Lessons in Glustration

Despite the negative sounding title, I am now finding gluster easy(ish) to use, now I am getting used to some of its quirks. This page is intended as documentation of the things I have learned along the way, and a “do this” / “don't do that” kind of warning for my future self.

In The Beginning

For many years now, I have run a home file server for all of my storage needs. Originally this started as a spin-off of my backup solution, did you know that the Linux NTFS drivers can create hard links that Windows can read, even though Windows doesn't let you create them? So my backups were on a USB HDD, and to enable keeping versioned 'snapshots' (in a manner of speaking) I had this attached to a Linux machine that would run rsync every night, keeping the sizes down by using the aforementioned hard links for files that were unchanged.
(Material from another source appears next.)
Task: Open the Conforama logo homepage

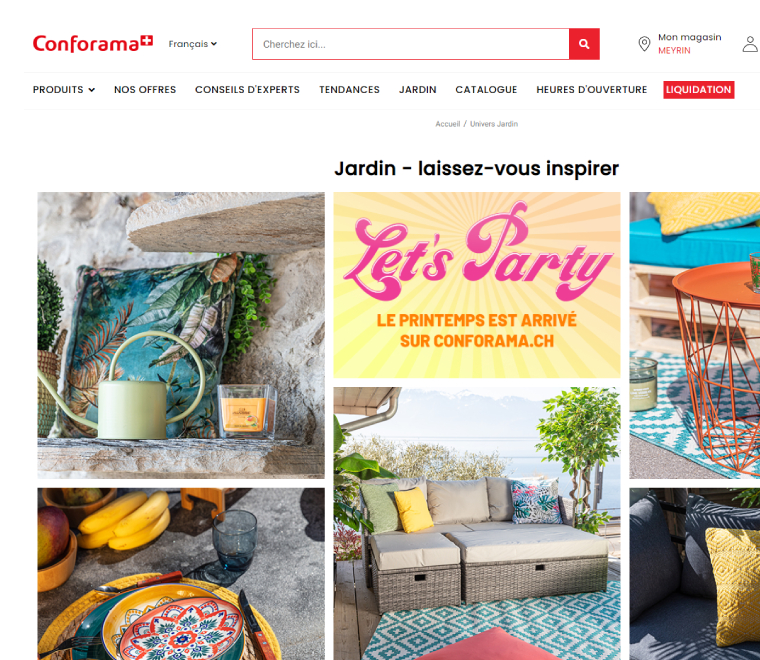Action: coord(93,44)
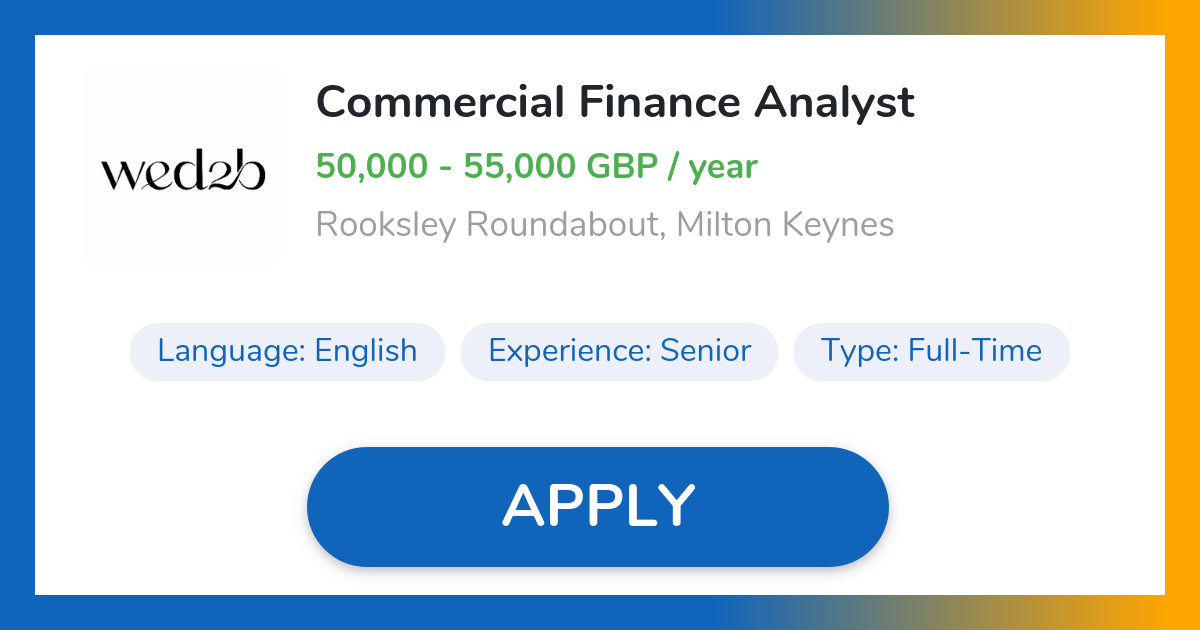Select the Full-Time employment type value
This screenshot has width=1200, height=630.
(x=975, y=351)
I wanted to keep the file system as something my Windows desktop could read, as at the time I only had two machines, one Windows and one Linux, so a backup HDD that could only be read by one machine was no backup at all! Logically you don't want to be copying the entire dataset across the network every time, so then the Linux box becomes an SMB file server. Fast forward several years and that one Linux server is now an entire fleet of machines, NFS has replaced SMB because SMB just wasn't fast enough, and the advent of Windows 8 and its successors has seen Microsoft almost entirely eliminated from my home. The core file server is still just the one machine though, with all the limits that implies.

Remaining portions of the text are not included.